Ceux qui connaissaient Fraile et Beriain ont déclaré qu’ils étaient professionnels et n’auraient jamais désobéi aux ordres. « Ils étaient courageux mais pas stupides« , a déclaré Bruna, une collègue.
D’autres estiment que les donateurs, comme l’Union européenne, devraient faire preuve de plus de transparence et réduire la pression exercée sur les organisations, en particulier les groupes d’aide locaux, qui pourraient ressentir le besoin de prouver la réussite d’un projet afin d’obtenir un financement. Certaines personnes travaillant sur le projet ont déclaré qu’il y avait une certaine précipitation à faire avancer les choses, même lorsque certains éléments n’étaient pas en place.

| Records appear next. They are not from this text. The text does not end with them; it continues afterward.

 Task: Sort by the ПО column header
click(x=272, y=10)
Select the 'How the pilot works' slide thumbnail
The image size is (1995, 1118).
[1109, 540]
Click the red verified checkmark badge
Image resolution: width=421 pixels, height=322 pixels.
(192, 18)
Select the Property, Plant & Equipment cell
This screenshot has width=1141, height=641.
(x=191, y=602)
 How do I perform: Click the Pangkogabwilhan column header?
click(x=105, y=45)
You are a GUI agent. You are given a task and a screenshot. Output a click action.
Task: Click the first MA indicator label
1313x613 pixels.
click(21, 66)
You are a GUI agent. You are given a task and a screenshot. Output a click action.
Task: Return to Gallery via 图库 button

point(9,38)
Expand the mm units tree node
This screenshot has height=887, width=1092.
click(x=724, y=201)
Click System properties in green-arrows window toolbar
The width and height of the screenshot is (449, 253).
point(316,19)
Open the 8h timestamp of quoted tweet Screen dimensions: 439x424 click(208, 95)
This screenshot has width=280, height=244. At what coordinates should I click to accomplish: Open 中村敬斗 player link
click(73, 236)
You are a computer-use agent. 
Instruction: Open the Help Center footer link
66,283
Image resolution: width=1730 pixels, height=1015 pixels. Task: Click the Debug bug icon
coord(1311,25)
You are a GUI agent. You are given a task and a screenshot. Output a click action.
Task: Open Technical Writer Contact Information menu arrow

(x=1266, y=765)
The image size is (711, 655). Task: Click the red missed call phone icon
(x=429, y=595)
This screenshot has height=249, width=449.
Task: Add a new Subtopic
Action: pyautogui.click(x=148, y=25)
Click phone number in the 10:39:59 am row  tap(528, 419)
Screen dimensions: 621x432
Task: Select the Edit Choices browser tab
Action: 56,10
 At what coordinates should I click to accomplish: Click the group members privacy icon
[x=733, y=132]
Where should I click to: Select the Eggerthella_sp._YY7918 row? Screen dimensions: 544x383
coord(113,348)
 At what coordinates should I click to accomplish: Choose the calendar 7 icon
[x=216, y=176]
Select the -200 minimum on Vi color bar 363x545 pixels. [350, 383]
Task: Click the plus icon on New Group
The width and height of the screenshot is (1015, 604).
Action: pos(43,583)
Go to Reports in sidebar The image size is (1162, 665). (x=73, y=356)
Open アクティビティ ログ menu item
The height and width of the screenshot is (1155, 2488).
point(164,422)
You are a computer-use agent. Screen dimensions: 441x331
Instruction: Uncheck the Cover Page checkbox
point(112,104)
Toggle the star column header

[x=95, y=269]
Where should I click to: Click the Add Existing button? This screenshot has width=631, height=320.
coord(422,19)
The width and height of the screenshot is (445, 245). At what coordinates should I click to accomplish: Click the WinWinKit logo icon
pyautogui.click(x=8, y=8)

Pour sa part, l’UE a déclaré que le contrat du projet n’exigeait pas qu’elle soit informée de toutes les étapes et qu’elle n’a pas été prévenue de la visite des journalistes ou de celle du représentant irlandais de Chengeta, selon Wolfram Vetter, l’ambassadeur de l’UE au Burkina Faso. Si l’UE avait été au courant, elle aurait « fortement découragé » la visite, compte tenu de la situation sécuritaire dans la région, a-t-il déclaré. Le contrat du projet a expiré à la fin du mois d’août et n’a pas été renouvelé, a déclaré M. Vetter.
Quel que soit le responsable, ce qui s’est passé à Arly Park met en lumière une tendance inquiétante, selon les analystes. Le rétrécissement continu de l’espace dans le pays et la région, avec l’empiètement des groupes armés et la dégradation de la sécurité, limitera la liberté de mouvement des personnes et leur capacité à vivre facilement leur vie, a déclaré Andrew Lebovich, chargé de mission au Conseil européen des relations étrangères.
Et les soldats sur le terrain, qui supportent le poids de la violence, disent que des missions comme celle d’Arly Park leur donnent le sentiment de ne pas être soutenus par l’État et qu’ils perdent patience.
« La mission d’Arly était mal organisée et mal exécutée« , a déclaré Mohamed. « Nous sommes fatigués de ce qui se passe », a-t-il ajouté.